Aida:  It’s not about to win or to lose. Far from it. It even draws the laws of space, away from our dimensions.

Kobayashi:  A modern metaphysical film, describing something without shape. We can say it is something like 2001: A Space Odyssey/1968. What surprises us is the idea of this film got approved. Either in Japan or US, no scripts like this would get through in the contemporary world, because it’s incomprehensive.(LOL)

Aida:  South Korea is abnormal in a good sense, I think. Creators, production system and show business should be amazing, needless to say, so are the audience. Can you believe the film is the 7th biggest annual hit with 6.7 million viewers? Both in Japan and the US, it is indispensable that the viewers “understand” a film. Korean audience, on the other hand, is broader-minded to accept the primal brutality and savagery of movies. To understand is not that important.

Kobayashi:  I am very envious that South Korea is capable of making such a film which has become a big hit. I’m also jealous because the standard of the Korean audience is so high.

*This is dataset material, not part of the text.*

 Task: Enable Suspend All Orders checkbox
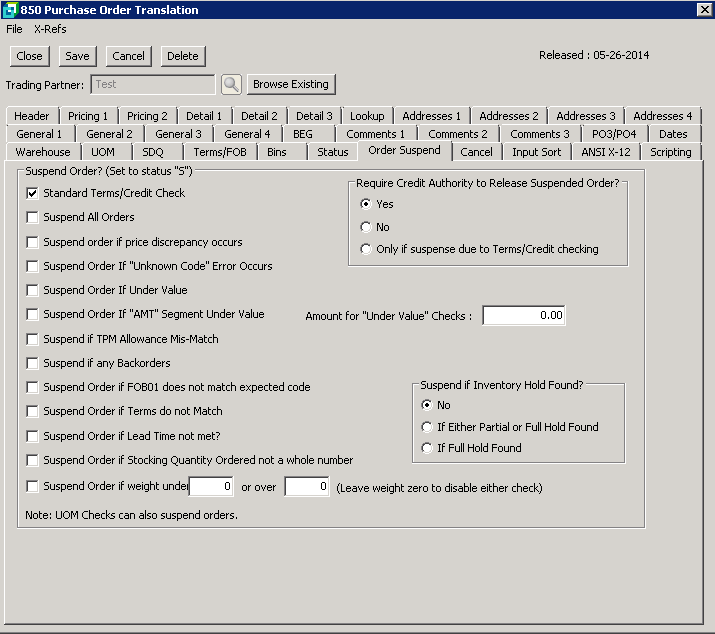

Aida:  When we read the reviews of Japanese audience, many say “the foreshadowing is not used properly” or “it doesn’t make sense”. It seems like that what Japanese viewers care about. To me it doesn’t matter at all. “Kokuson” has no hesitation. It’s a long film, which should have some boring portion on the way, and then황정민(ファン・ジョンミン), a faith healer shows up to make the film even more exciting.